● Consigne A: Réécrivez sous forme de liste numérotée les entrées, de la ligne contenant « Open the search filter options icon » jusqu'à la fin des entrées incluse, en omettant les lignes vides. Laissez les images de côté dans votre réponse.

-------- Extrait de page

PLAYLIST – Elle vient de signer la mise en scène de l’Uomo Femina, crée à l’Opéra de Dijon. Mais ce n’est pas tout ! Si vous aimez Agnès Jaoui, si vous suivez sa filmographie, vous savez qu’elle fait rarement un film sans mettre de la musique classique dans sa bande-son. Mélomane, sensible, et musicienne elle-même, la comédienne / réalisatrice / chanteuse / femme très stylée nous confie ses amours musicales, qui se conjuguent au féminin. Si, si ! Voici la playlist d’Agnès Jaoui.

An Die Musik – Schubert par Elisabeth Schwarzkopf

« Pour la musique classique, on est toujours un peu attachés à des versions spécifiques. C’est comme le couscous de sa mère : ça vous marque à jamais ! Et Schwarzkopf, pour moi c’est ça. And die Music est un des lieder avec lesquels j’ai commencé au conservatoire du 7e arrondissement, et je me souviens de ce moment où on sent que la voix est en train de faire son chemin, que quelque chose de nouveau se passe dans le corps. Comme souvent avec Schubert, la simple mélodie me fait pleurer, et je n’ai d’ailleurs su les paroles que plus tard. J’ai utilisé ce lied ensuite dans mon film Comme une Image. Le personnage de Marie-Lou Berry l’étudiait comme je l’étudiais quand j’étais jeune, et ça la consolait comme ça me consolait… »

Zefiro torna – Monteverdi par Nadia Boulanger

« J’adore ce morceau ! Et tout Monteverdi d’ailleurs : c’est complètement fou ! La beauté des Lamenti… Dans ce cas-là, quand j’ai entendu cet enregistrement de Nadia Boulanger, je me suis dit : « voilà une femme dont on entend tant parler, qui a fasciné tant de gens, compté dans la vie de tant d’artistes, de Ravel à Quincy Jones. Quelle femme ça a du être ! » Mais alors l’entendre jouer du piano, dans cette version, cette différence incroyable avec les conventions d’interprétations d’aujourd’hui, qui décale presque la temporalité de l’œuvre elle-même, c’était très étonnant. C’est comme les bandes-son de certains films, ça marque une époque. »

Tosca – Puccini, Cantate de l’Acte 2

« J’ai mis en scène Tosca en 2019. C’est fou. Tout cet opéra est fou. C’est une œuvre incroyable, mais alors ce moment de double espace, où il se passe deux choses dans deux espaces différents, avec un tel décalage entre la piété du chant et l’horreur de la scène de torture qui se prépare… C’est du cinéma en fait ! Ça montre tout de l’hypocrisie du pouvoir : pendant qu’ils le torturent ils chantent un air religieux. Sans en avoir jamais joué, j’adore la tragédie et ses récits plus grand que nature. Moi si je pleure à Tosca, à Butterfly, c’est parce qu’il y a quand-même un endroit en moi qui s’identifie à ce qui s’y déroule. Je n’invente rien là, mais étrangement, ça fait du bien de pleurer avec Tosca. Et la musique est d’une beauté folle… »

----------------

● Consigne B: Poursuivez le texte sur la playlist d'Agnès Jaoui à partir de sa dernière phrase.

-------- Entrées du corpus

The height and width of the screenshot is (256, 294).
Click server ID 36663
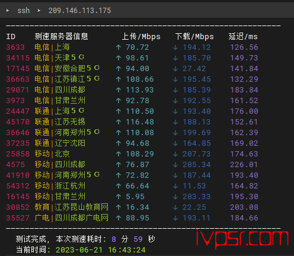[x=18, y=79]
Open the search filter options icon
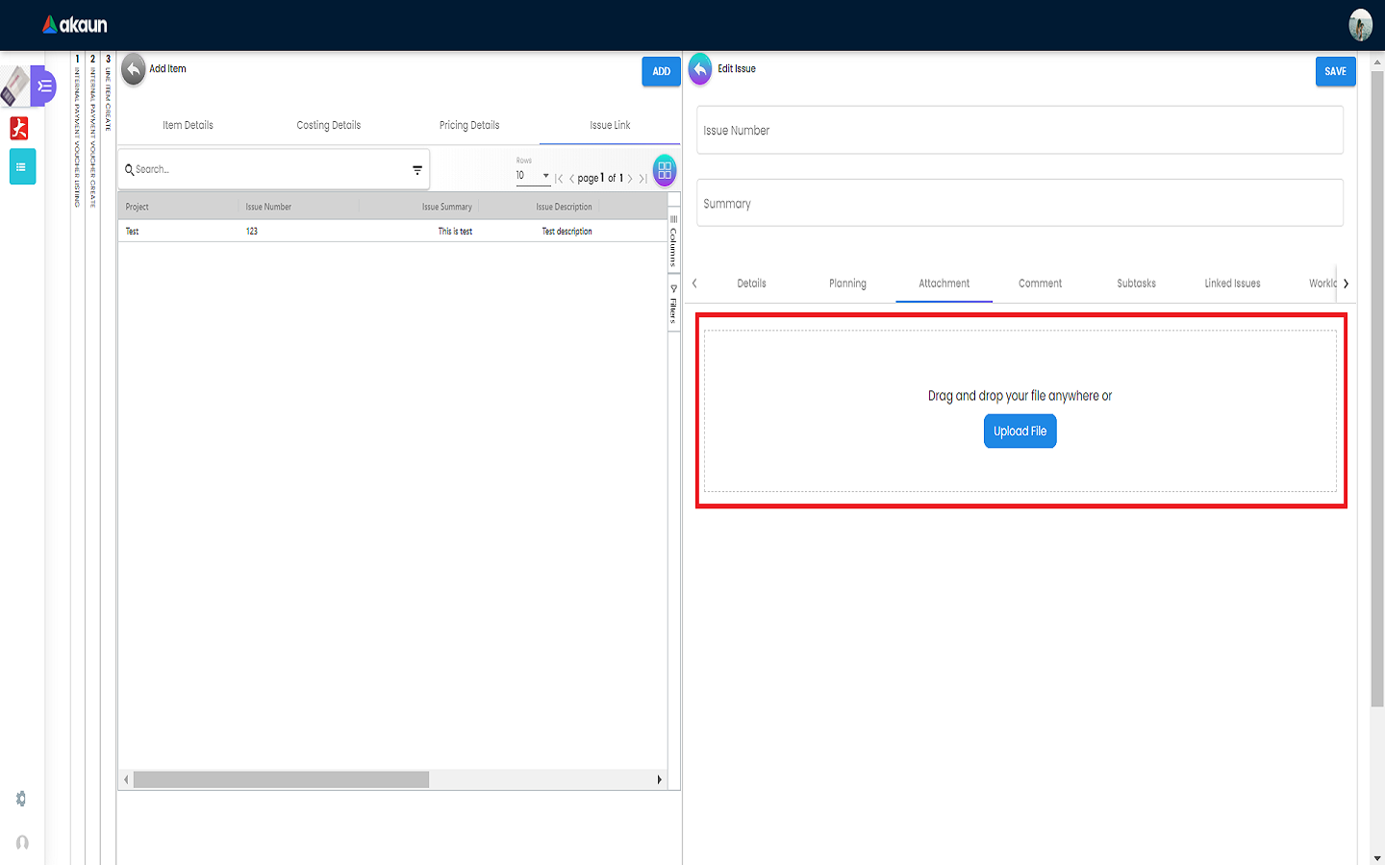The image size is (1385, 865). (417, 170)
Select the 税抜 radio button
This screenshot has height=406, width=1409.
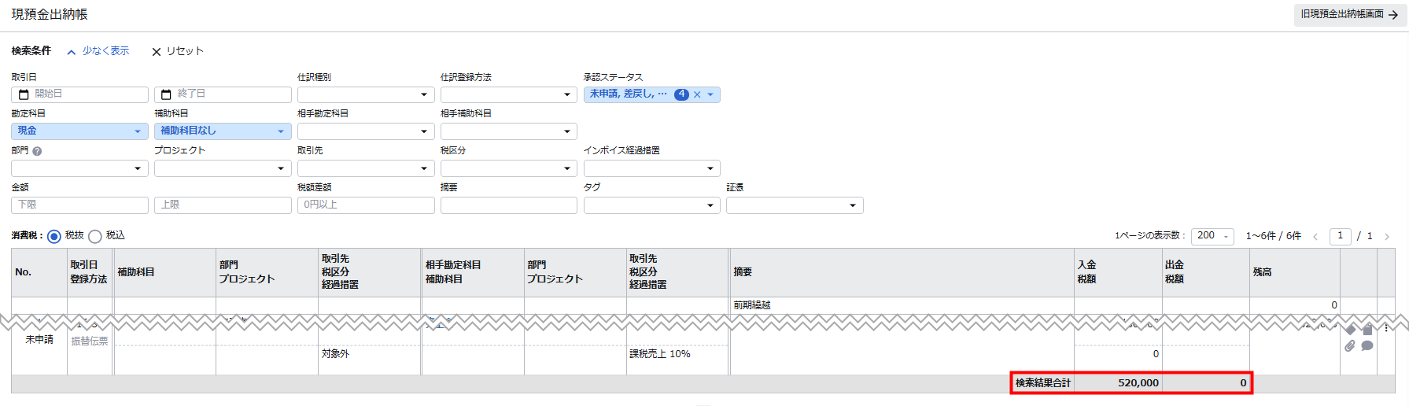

----------------

● Résultat de l'exercice A:
1. Open the search filter options icon
2. The image size is (1385, 865). (417, 170)
3. Select the 税抜 radio button
4. This screenshot has height=406, width=1409.

● Résultat de l'exercice B:
Kindertotenlieder, n°4 : Oft denk’ ich, sie sind nur ausgegangen – Mahler par Kathleen Ferrier 

« Allez, on fait plus joyeux (rires) ! D’abord Kathleen Ferrer, c’est une voix d’ailleurs. Une interprétation d’ailleurs aussi… C’est drôle, parce qu’avec toutes nos questions sur le genre, là on est dans un féminin-masculin, un neutre quasi divin en fait ! On est pas beaucoup plus tard que la création de l’œuvre, et de la tragédie de ces poèmes qu’Alma Mahler (l’épouse de Gustav Mahler) ne voulait pas que son mari mette en musique, de peur que ça porte malheur à leur fille. Trois ans plus tard, Anna-Maria, 5 ans, succombait à la scarlatine… »

Ich wollt, meine Lieb ergösse sich – Mendelssohn par Karine Deshayes et Delphine Haida

« Allez, cette fois on fait vraiment joyeux ! D’abord, il y a le travail des voix ensemble qui me bouleverse, qui m’a incroyablement séduit chez les Beatles, et dont je me suis rendu compte à un moment que ça existait partout, de Monteverdi à Bach, et à Mendelssohn. Deux voix ensemble qui produisent quelque chose de magique, de plus grand qu’elles. J’ai utilisé une vieille version de ce lied dans le Goût des Autres. J’avais aussi été récitante sur le Songe d’une Nuit d’été au Théâtre des Champs-Élysées, avec un bonheur fou. Je me souviens de mon étonnement quand j’ai appris que Mendelssohn avait redécouvert Bach, dans le siècle suivant sa mort. J’étais surprise de voir à quel point l’histoire peut décider de refouler un compositeur comme Bach, sous le seul prétexte qu’il est passé de mode. Et puis c’est Mendelssohn, ce garçon à la santé fragile, et pourtant brillant. »

À lire également : L’Uomo Femina : opéra déconstruit

« Maintenant qu’on en parle, c’est vrai que la fragilité est presque le thème de ma playlist. Et c’est vrai que c’est ce qui me touche le plus, comme une expression du plus profond de la nature humaine. Quelque chose d’indicible, de fortement mélancolique que la musique, comme personne, arrive à exprimer et à sublimer. »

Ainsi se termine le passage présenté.